I genuinely found your post engaging and your suggestion worthwhile, and very much hope that it doesn’t provoke too many self-important bleats from PR industry peers (i.e. “yes very novel but here at 13Drivellers we never make this mistake in the first place” etc. etc.) or scoffs of derision from those especially brow-beaten hacks who find the very idea of press releases vaguely disgusting.

I’ve been in this game 10 years and have become rather sick and tired of the rather childish and overexcited rhubarb that has coloured this debate during that time. It might just be (just…) that we can ALL be grown up about it for a change.

Marketing is a business and so is publishing – let’s just get on with it.

Bad PRs are like bad drivers in my experience; you remember them, whereas the 90 per cent who do a perfectly passable job slip under the radar (that leaves 9 per cent who really shine and are memorable for that).

My experience is that more PRs are good at their job than not. I’d suggest, then. to journalists watching, that we try to bear in mind the following points:

1. There are indeed some crap PRs who bother good journalists. There are also crap journalists who bother good PRs and clients. It’s an industry, there are going to be bad practitioners as well as good on both sides – it’s hardly unique.

2. I’ve had stand-up rows on Twitter with journos and bloggers who claim they’re being sent unsolicited material – whilst (on one occasion) describing themselves in their profile as ‘blogger and information junkie’. If you’re saying you’re a journalist a PR has every right to approach you in his or her professional capacity. Naturally the better ones will learn your preferences as they go, but whining or Tweeting because you’ve said you want information and someone has said some? Come on…

3. To the minority of hacks who claim PRs are somehow lesser professionals because they have a vested interest in their client (I’ve actually been told by one experienced PR that what I do is more ‘pure’ than what he does) – get over yourself, you wouldn’t be writing this stuff or remotely interested in it if you weren’t being paid.

4. Above all else, I’ve seen on forums before now comments from journalists that PRs don’t understand that they’re there for our convenience. Damned right they don’t because it’s not true – but if a hack has that expectation they’re going to end up very angry. PR personnel are there for their shareholders, for their clients, they are businesses in their own right and there are areas in which they overlap with journalists – and areas in which they don’t. Deal with it, both sides.

5. As a refinement of the above points, journalists need to be aware that in many areas of PR we have the upper hand – if we decide not to publish something about a PR’s client, or to go public about a bad experience, the PR is unlikely to have much of a platform on which to put their case. It is important and professional to be sensitive to this and to avoid abusing it.

On the idea of a software add-on, though, I’d have to say it would only work if adopted by the majority. This would be simple enough if a few key publishing houses bought into the idea but I can’t see the freelance community, not a cohesive bunch at the best of times, agreeing to adopt one single thing.
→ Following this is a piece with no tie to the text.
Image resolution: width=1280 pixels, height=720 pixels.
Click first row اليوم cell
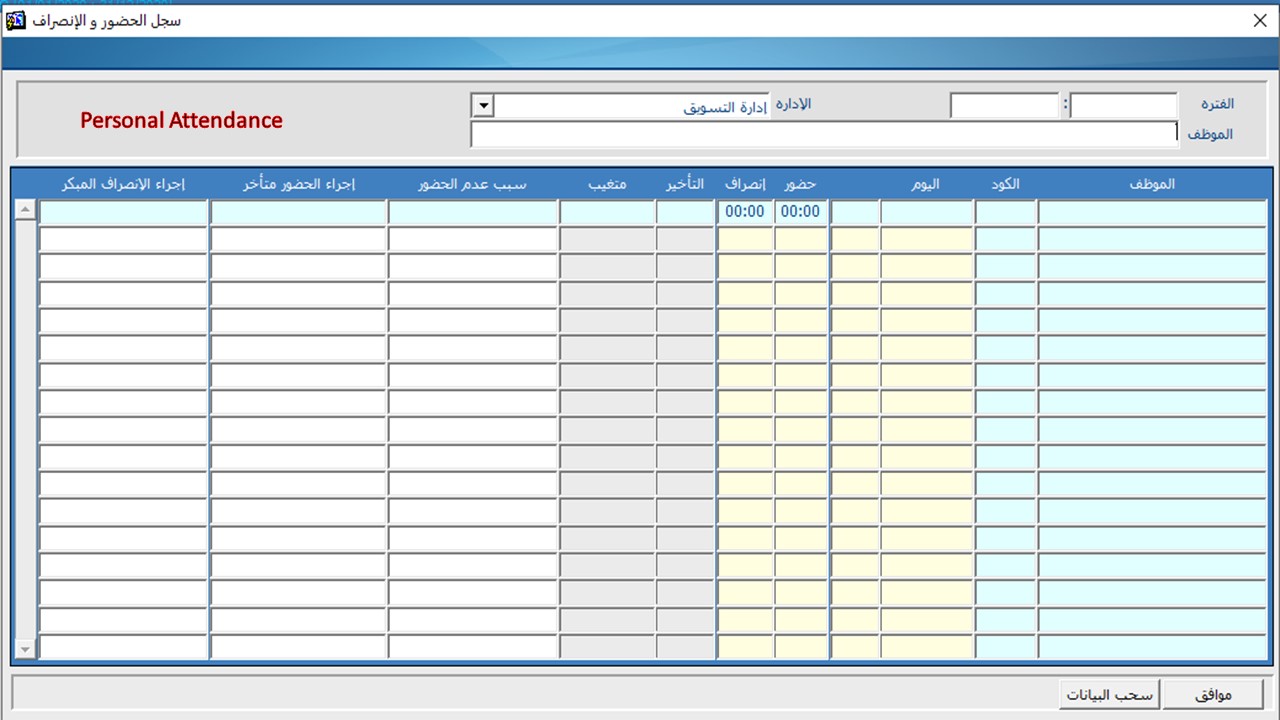tap(926, 212)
I’ve seen senior journalists blogging about bad PR websites – which were only bad because the hack used a very obscure web browser indeed, never mind adopting a single email add-on for PR peeps.

That’s my tuppenyworth anyway…

I’ve just read though all of these comments. Great debate.
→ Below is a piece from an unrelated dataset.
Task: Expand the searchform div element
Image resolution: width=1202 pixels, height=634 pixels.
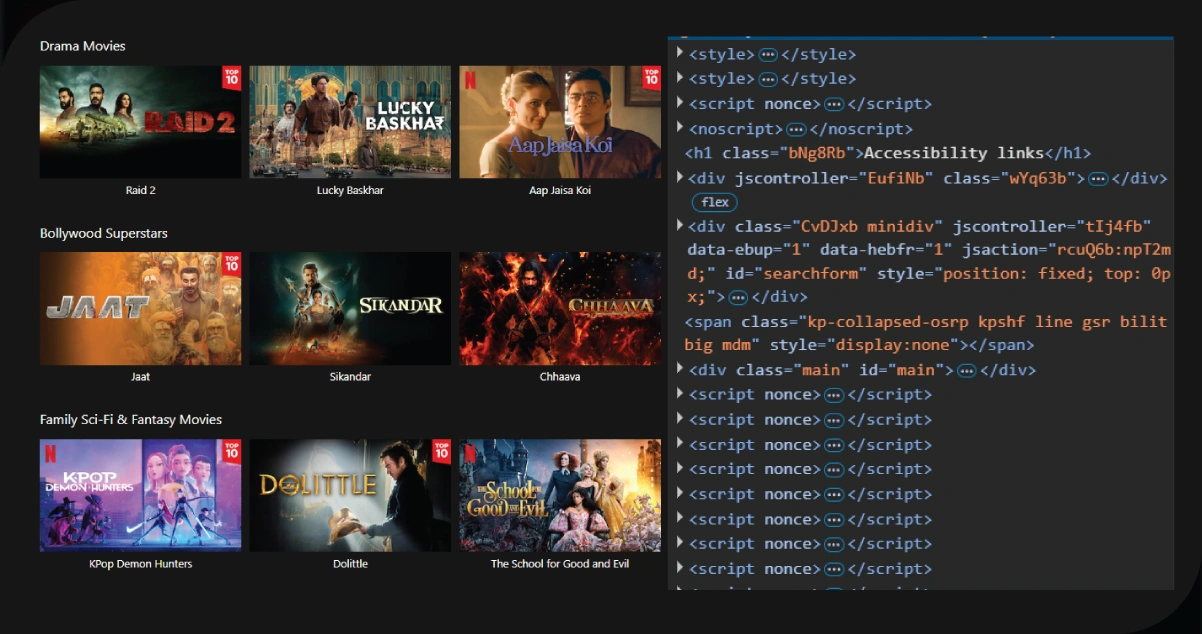Action: tap(679, 226)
I’m not sure it will ever be entirely resolved but Alex’s comments come closest to the mark for me.

When we (PR firms) first had the likes of Benns and PIMS in the mid 80s there was a period of mass mail outs. I can remember sitting stuffing envelopes in the office. During the 90s I think the PR profession got a lot more professional and there was a great journo/pr cross over and level of mutual understanding.
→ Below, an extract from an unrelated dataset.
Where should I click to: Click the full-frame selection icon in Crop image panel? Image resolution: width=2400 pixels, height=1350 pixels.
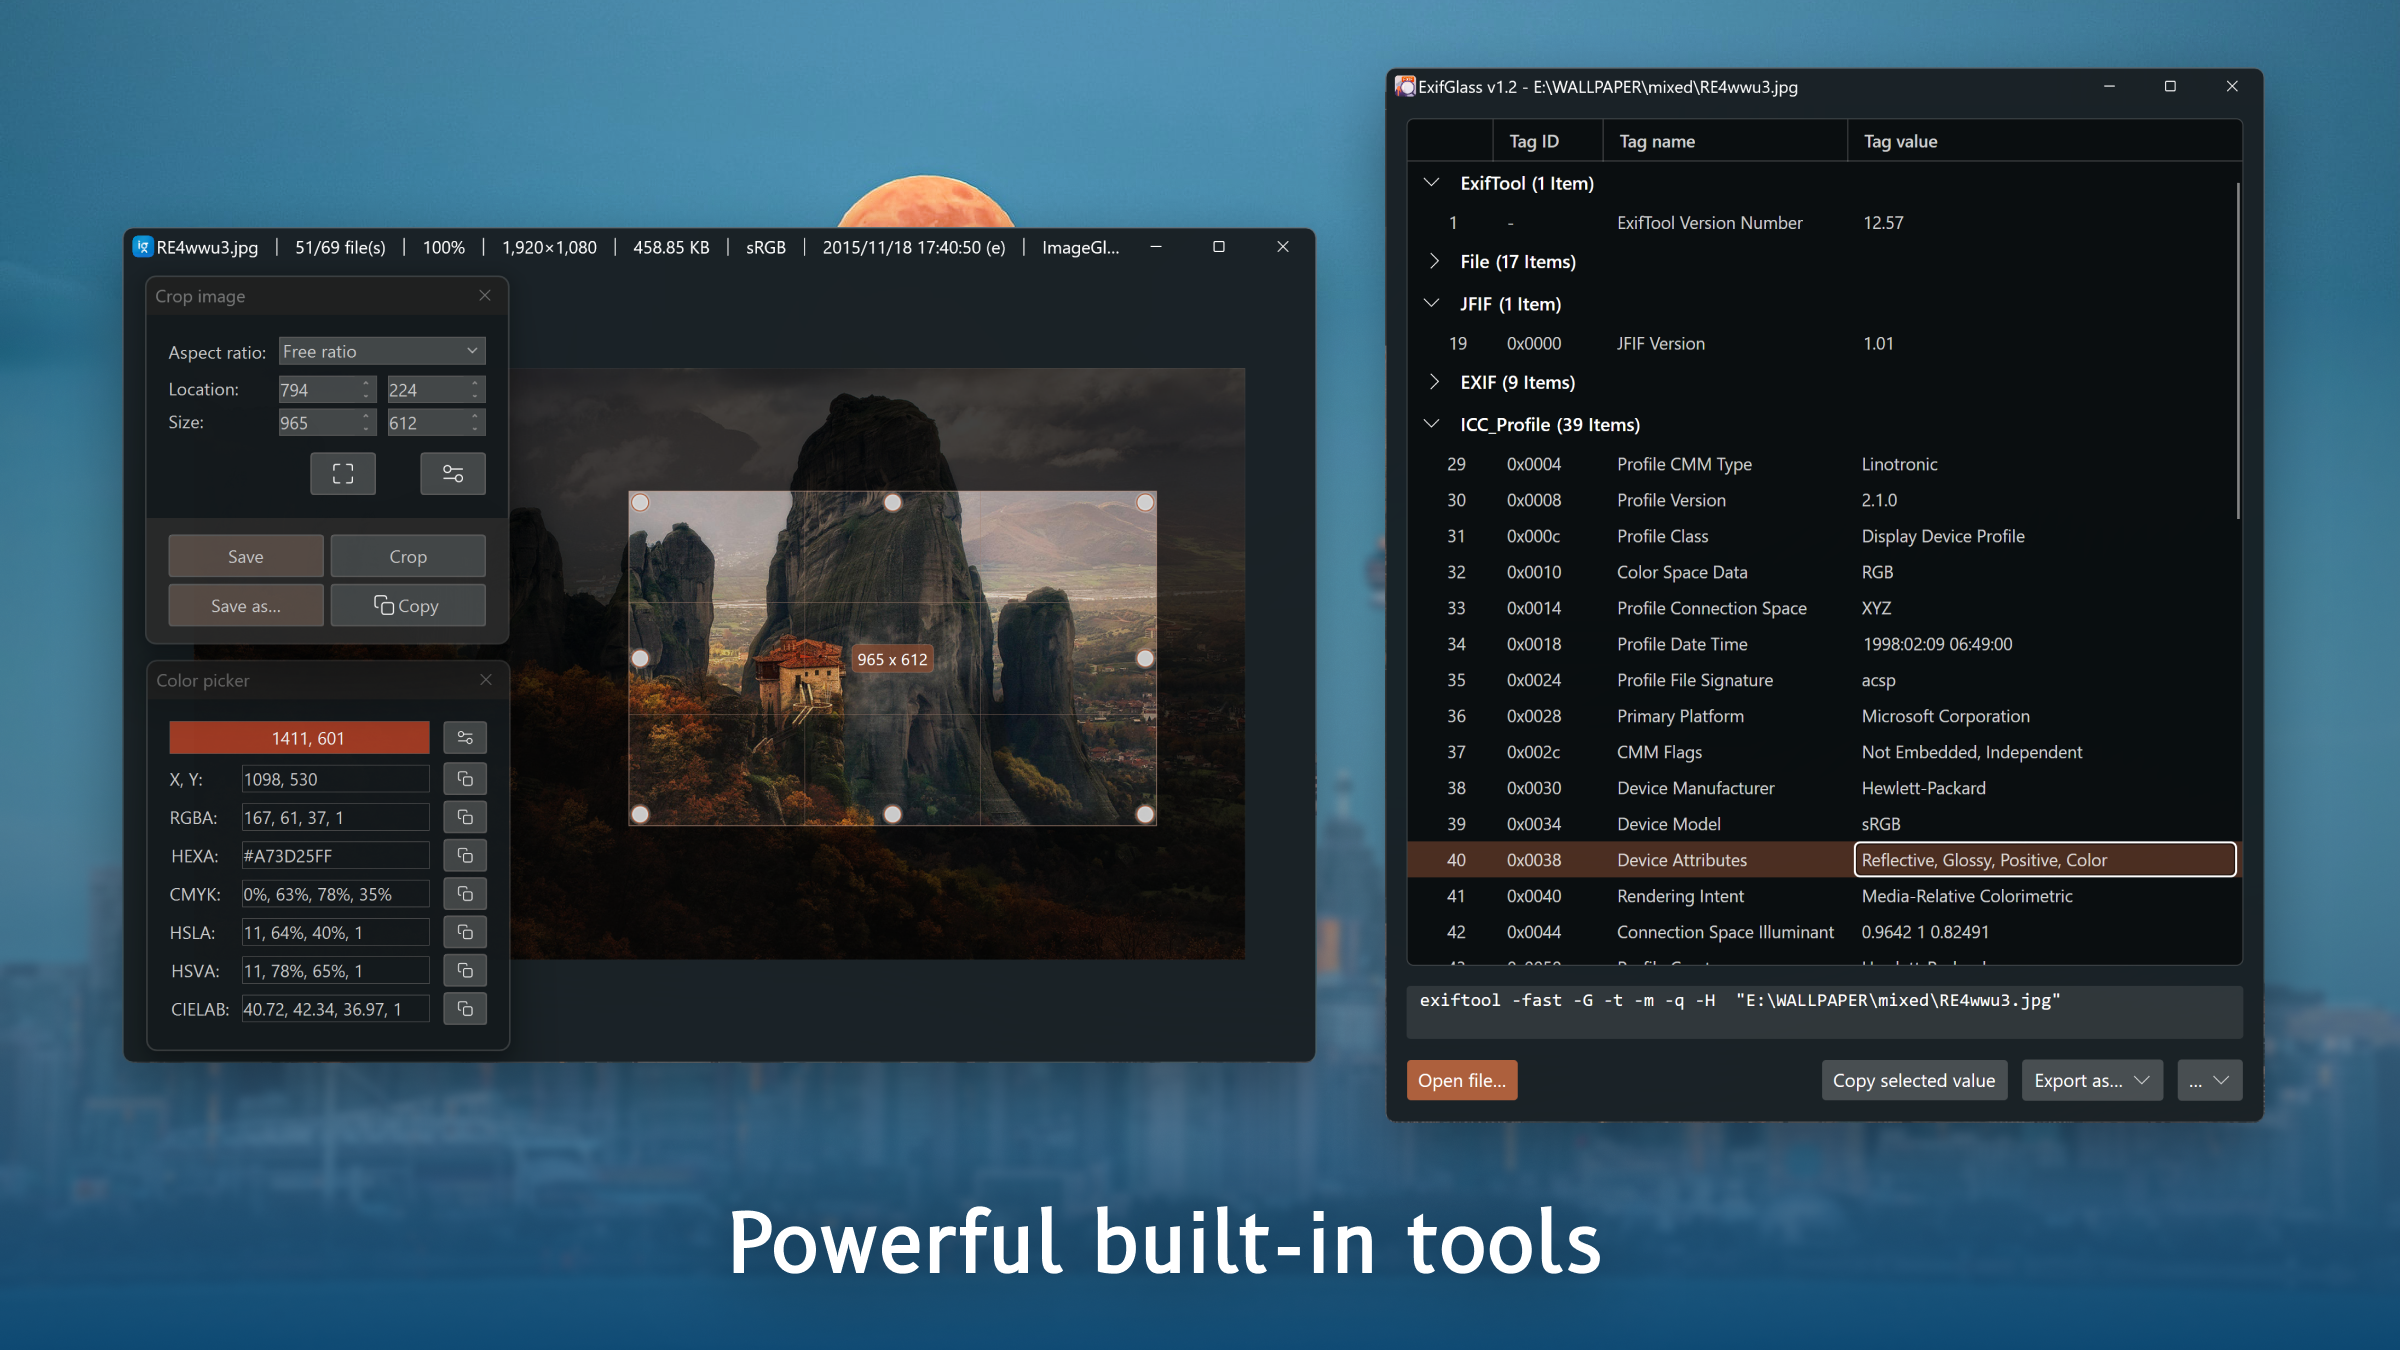pos(342,473)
I turned more to writing and journalism in the noughties and didn’t like what I saw.

Now it seems, especially with the online media list services, and all of our obsession with clicking ‘send’ on that email, that we are back at an unhappy journo/pr stand off.

I think the time spent to write ‘this is what I’m interested it’ would surely be time well spent, wouldn’t it? And tough luck to those PRs who then ignore such messages and continue to spam.